Nurullah ER


Bir tutam kır menekşesi

NURULLAH ER


Bir birey olarak, toplum olarak sorunlarımızı hep ciddiye alırız da, doğanın önemini ve güzelliğini göz ucuyla süzeriz.

Onunla hayat bulduğumuzu…
Onun nimetlerinden yararlandığımızı, haz alıp duygulandığımızı, düşüncelere sürüklendiğimizi…
Onun bir parçası olduğumuzu pek önemsemeyiz.
Aslında insanın dışındaki doğa daha ciddi ve samimimdir. Onda; yalan, dolan, hile hurda olmaz.
Onun kendine has ciddi kuralları vardır.
O kurallar ki; dünyanın dönüşü, mevsimlerin gelip gidişi; toprağın özü, güneşin ışığı, suyun sesidir.
İnsan zekasının kaypaklığını onda bulamazsınız.
Doğanın kuşkusuz en sevimli ve renkli süsü çiçeklerdir. Her insan onu gördüğünde gülümser, hoşlanırda onun özüne inmekte zorlanır. Eğer ki öyle olmasaydı dünyada tüm kötülüklerden uzak, çiçek yüzlü insanlar yaşardı.
Çiçekler, yıl on iki ay doğanın rengidirler.
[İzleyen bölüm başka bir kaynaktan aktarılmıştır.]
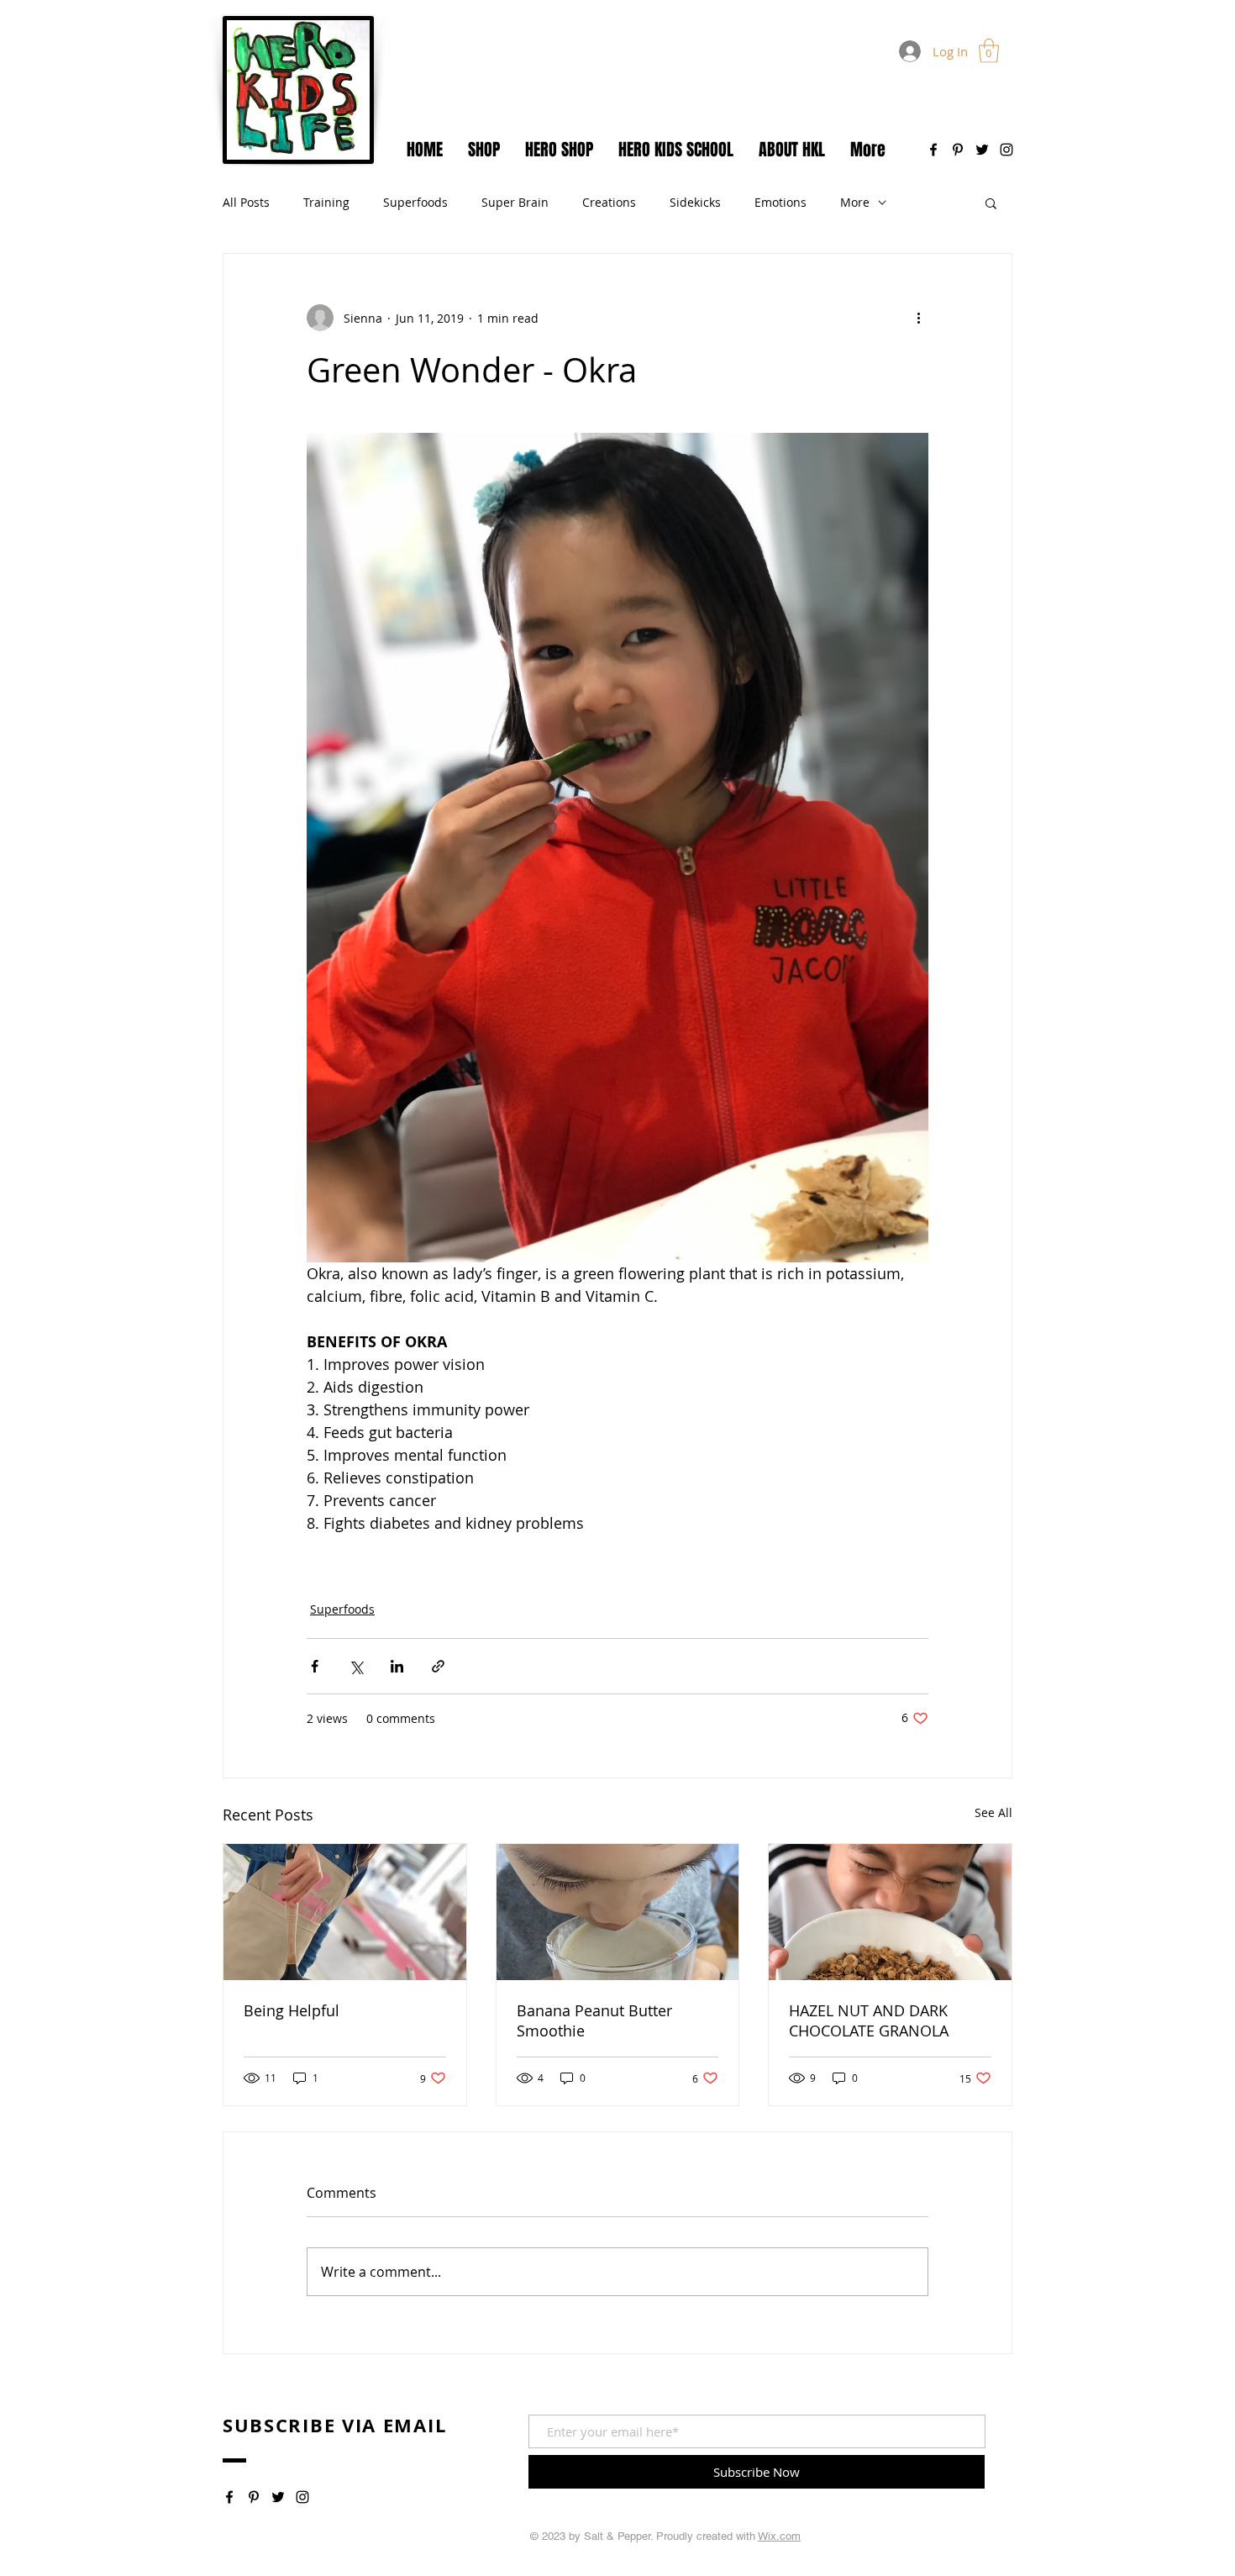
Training (326, 202)
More (855, 202)
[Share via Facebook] (315, 1666)
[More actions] (918, 318)
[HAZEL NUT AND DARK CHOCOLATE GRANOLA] (890, 1912)
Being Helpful (291, 2010)
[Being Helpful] (344, 1912)
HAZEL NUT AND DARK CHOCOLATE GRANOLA (869, 2020)
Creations (609, 202)
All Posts (246, 202)
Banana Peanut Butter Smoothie (594, 2020)
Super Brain (515, 202)
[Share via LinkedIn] (397, 1666)
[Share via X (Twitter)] (356, 1666)
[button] (989, 51)
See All (993, 1812)
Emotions (780, 202)
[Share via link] (438, 1666)
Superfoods (415, 202)
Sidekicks (695, 202)
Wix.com (779, 2536)
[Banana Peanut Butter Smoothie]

Kışın ayazı, sıcağın temmuzu demez. Yeterki tutunacak bir toprak parçası bulsun.
Bir çok yazar, edebiyatçı, ressam, belki de bir falcı zaman zaman çiçeklerle insanlar arasında bağ kurmuşlardır. “gül” soyut olarak sevgiliye benzetilmiş, “bülbül” sevgili için feryat ettirilmiş, halk ozanlarının dilinden düşmemiştir. Karacaoğlan, Torosların bin bir renkli çiçeklerini şiirlerinde kilim gibi dokumuş, halı gibi işlemiştir. Aşık Veysel tüm çiçeklere methiyeler dizmiştir. Aslı için yanıp tutuşan Kerem; Çiçekler içinde menekşe baştır/ Güzeli gösteren göz ile kaştır. Dizeleriyle sevgilisi ile menekşe arasındaki güzellik, zariflik bağını kurmuştur.
Menekşe deyipte geçmemek gerekir. Onun hercaisi, mor menekşesi, kır menekşe gibi türleri vardır. Hercai dilimizde, sözünde durmayan, dönek anlamı taşısada onlar şehir burjuvazisi gibi renk renk, türlü türlüdür. Mor menekşe, toplumdaki saygın, ince ruhlu insanlar gibidirler.
Bunların içinde kır menekşesi, bence menekşelerin içinde henüz bozulmamış olanıdır. Onları kırsal bölge insanına benzetirim. Onların; açlığa, yokluğa, soğuğa, sıcağa dayanıklılığı gibi kır menekşeside; dağ, bayır, kıraç, orman demez orada doğup büyür. Mor çiçekleri çevreyi sarar, kokusu büyüler. Ne bakım ister, ne de özen… Köylülerimiz gibi sade ve cömert yüreklidirler. Dikkatlıca bakıldığında güzelliği gittikçe artar. Bulunduğu yerde bir karışa varmayan boyu ile yeşil çimenler gibi serilir, ortalarından incecik bir sapa bağlı kuş gözü gibi mor çiçekleri halı görüntüsü verir. O görüntü ki, köy çocuklarının gözlerindeki işlenmemiş zeka gibidir.
Köy yerlerinde görmüşümdür. Baharla birlikte mezara yakınları bir demet kır menekşesi bırakır. Bu küçük demetçik, bütün öbür çiçeklerden yapılmış kocaman bir buket çelenkten daha anlamlı ve değerlidir. Çünkü gönlünün acısının ve özleminin temsili olarak görür. Farklı dünyalarda bulunanlar gönülden gönüle bir yol açmış olurlar bir tutam kır menekşesiyle.